Ok, did some more testing in context.
Since I’m querying based on on descriptors, for the most part, the source and target are kind of similar, so fairly mild filters are produced.
Things like these:
(the normalization here is for display purposes only)
Since the corpus is finite, however, it means that sometimes I get stuff like this:
Where I have a linear amplitude (per band) of like 9.0, which is pretty chunky. I’ve cracked up the regularization, but I’m not sure what the limit to “a little bit” is, so the highest I’ve gone is 0.50, which is waaaay higher than the 0.08 I was initially using.

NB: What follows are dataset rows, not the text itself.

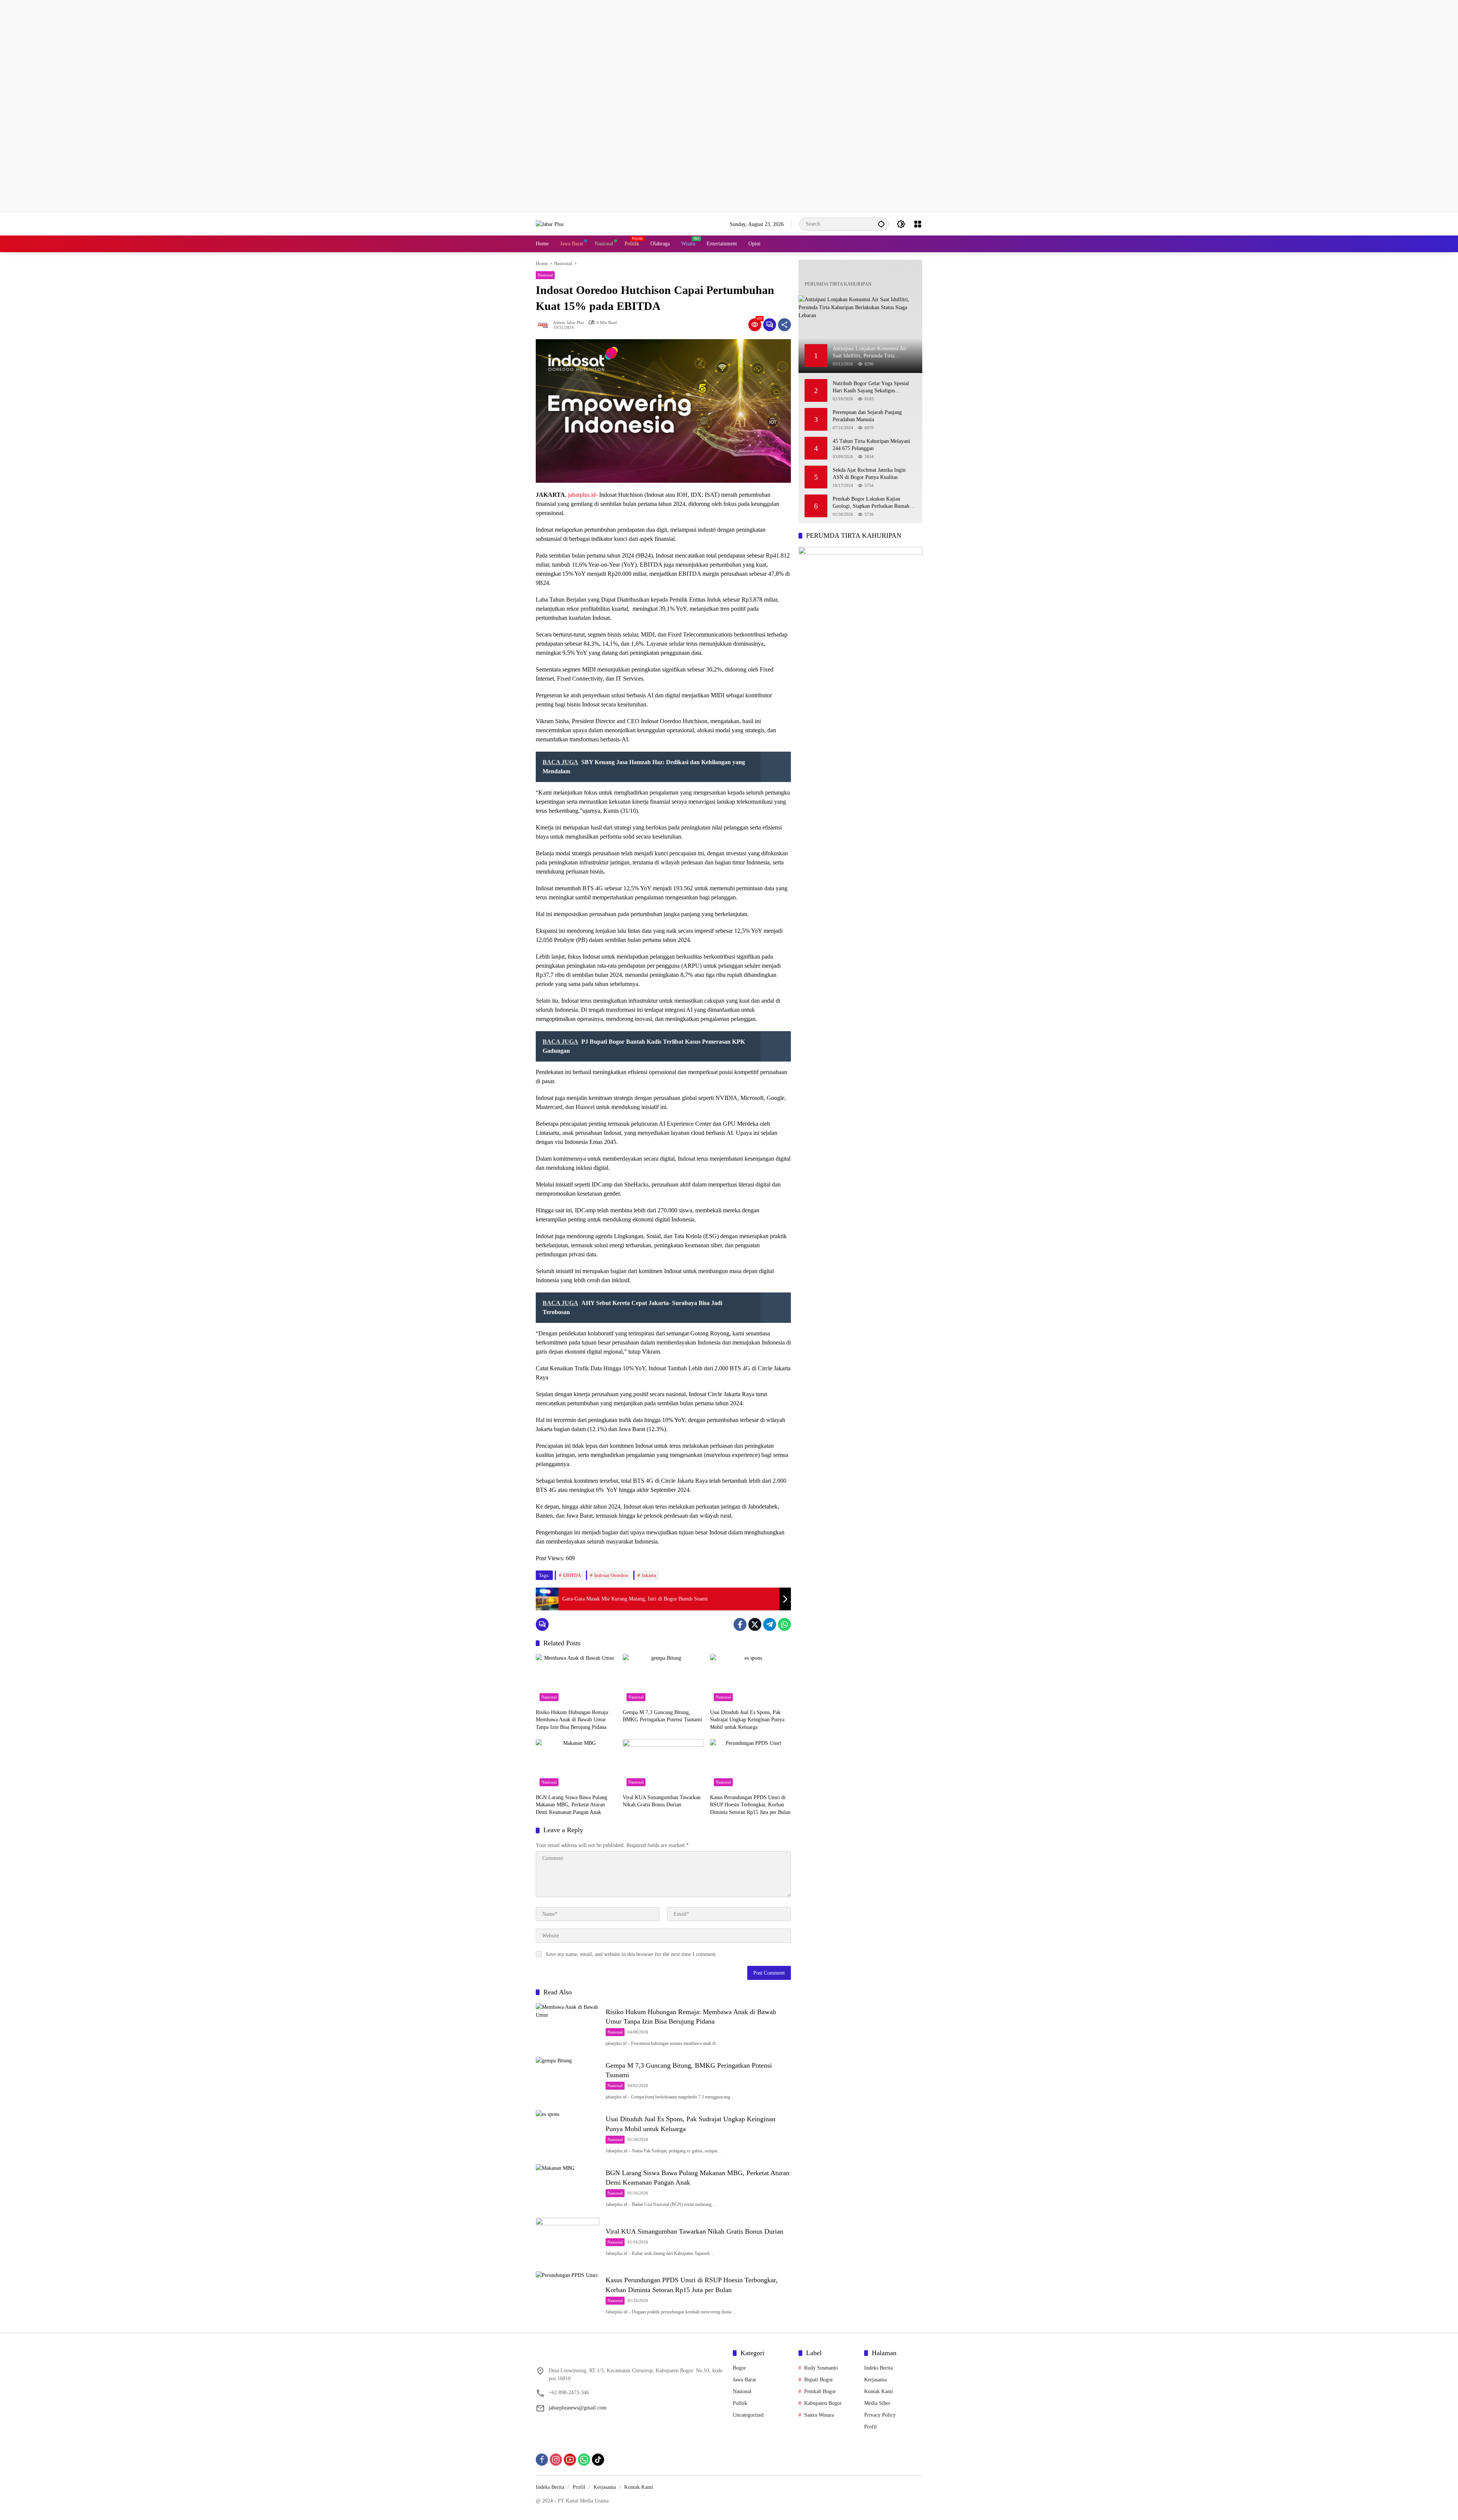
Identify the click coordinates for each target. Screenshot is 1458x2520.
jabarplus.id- (583, 494)
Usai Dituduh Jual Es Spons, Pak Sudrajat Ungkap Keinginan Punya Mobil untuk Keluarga (747, 1719)
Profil (870, 2427)
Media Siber (877, 2403)
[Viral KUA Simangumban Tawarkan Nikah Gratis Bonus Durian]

Don’t know if this starts to fuck the numbers too much at some point or if there is such a thing as overregularlization.
So my options are regularize more and/or clip the compensation filter, but I’m thinking that I may want to try to compensate spectral shape, but decouple it from the amplitude compensation.

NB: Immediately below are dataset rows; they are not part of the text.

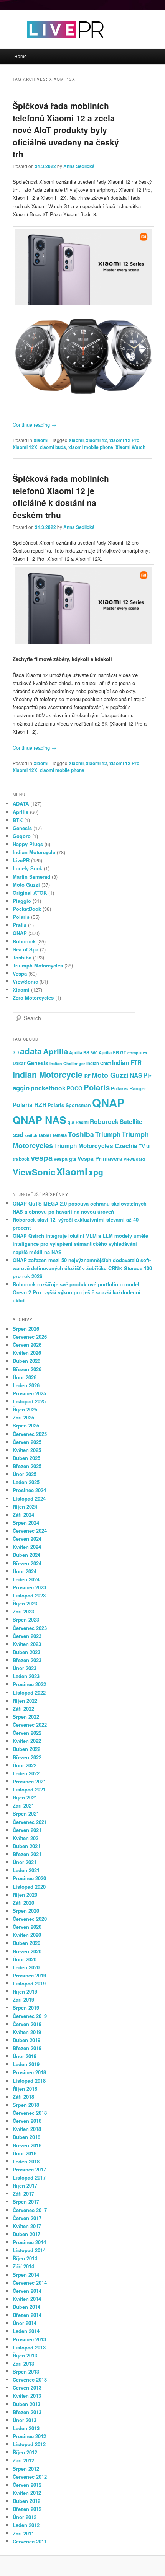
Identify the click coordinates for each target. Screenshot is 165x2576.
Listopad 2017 (29, 2177)
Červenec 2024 (30, 1530)
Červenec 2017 (30, 2210)
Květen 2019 (27, 2032)
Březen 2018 (27, 2145)
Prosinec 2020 (29, 1878)
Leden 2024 (26, 1579)
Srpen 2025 (26, 1425)
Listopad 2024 (29, 1498)
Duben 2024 (26, 1554)
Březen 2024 (27, 1563)
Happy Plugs (28, 844)
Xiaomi (40, 440)
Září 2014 (23, 2266)
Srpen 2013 (26, 2371)
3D (16, 1052)
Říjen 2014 (25, 2258)
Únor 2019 (24, 2056)
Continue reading (34, 424)
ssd (18, 1134)
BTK (18, 820)
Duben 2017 (26, 2234)
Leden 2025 (26, 1482)
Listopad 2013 (29, 2347)
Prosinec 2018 (29, 2072)
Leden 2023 (26, 1676)
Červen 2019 (27, 2024)
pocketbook (48, 1087)
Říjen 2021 (25, 1797)
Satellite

The last version of the maths that @a.harker posted estimates the loudness of the playback with and without the applied filter, weighted by the k-weighting, which I guess includes an overall loudness compensation already?
If I want to remove the loudness compensation part of that filter, would I then normalize the resultant filter in a loudness-weighted way (doing something like maxgain
+ an additional pass of k-weighting… weighting) to get a filter shape that would be the same loudness as if the filter shape wasn’t applied? Then do loudness compensation in a completely separate way.

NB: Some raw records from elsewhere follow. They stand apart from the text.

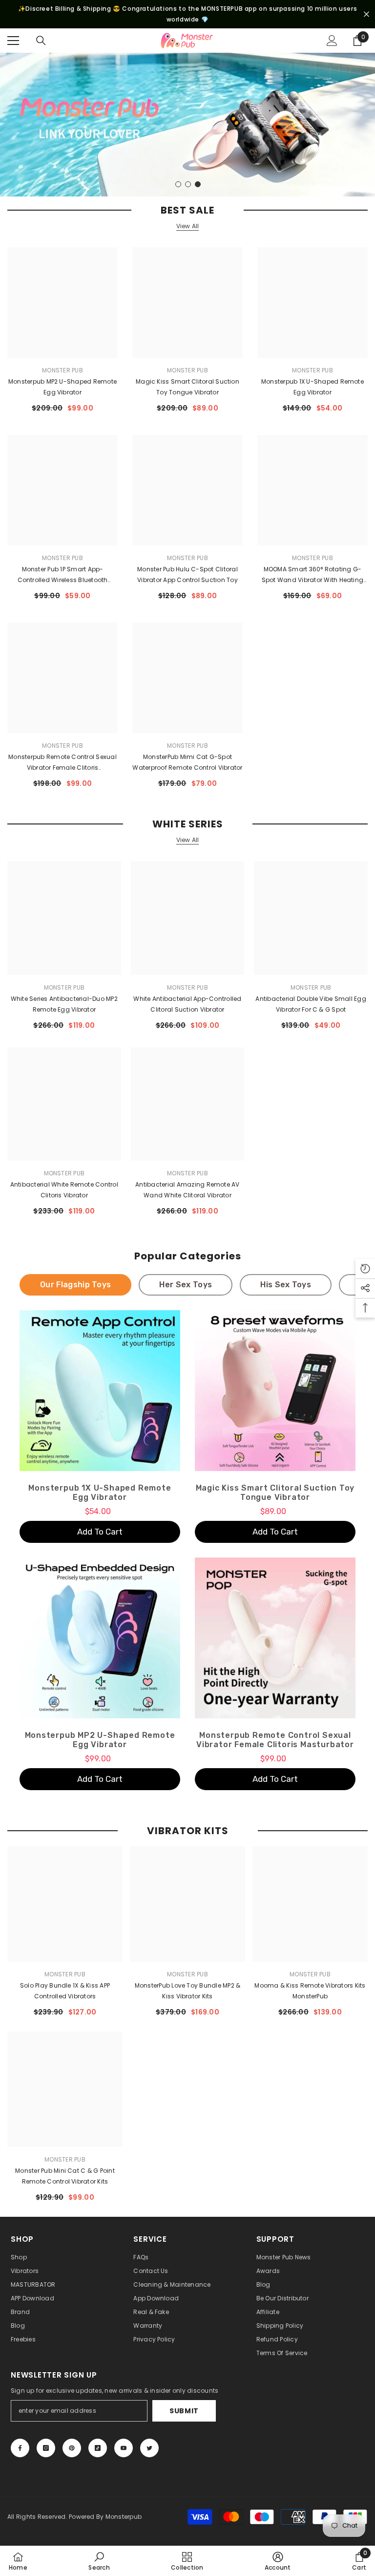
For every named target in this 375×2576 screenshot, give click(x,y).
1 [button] (178, 184)
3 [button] (198, 184)
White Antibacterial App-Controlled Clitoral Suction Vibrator (187, 1004)
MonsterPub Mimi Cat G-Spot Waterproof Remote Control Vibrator (187, 762)
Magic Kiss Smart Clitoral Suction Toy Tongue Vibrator (187, 386)
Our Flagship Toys (75, 1284)
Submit (184, 2411)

I tried a couple of permutations of this, but I kept running into a weird/crazy bug that I’ve seen with vexpr
a lot over the years, where I get stack overflows without any feedback. defer
seems to fix the problem, which leads me to believe that under certain circumstances vexpr
doesn’t like getting numbers from a high-priority thread, but I’ve never been able to isolate this problem (even though I can 100% reproduce it in a larger patch). All that is to say, it’s been tricky figuring out the normalization step as half of the things I try result in a stack overflow.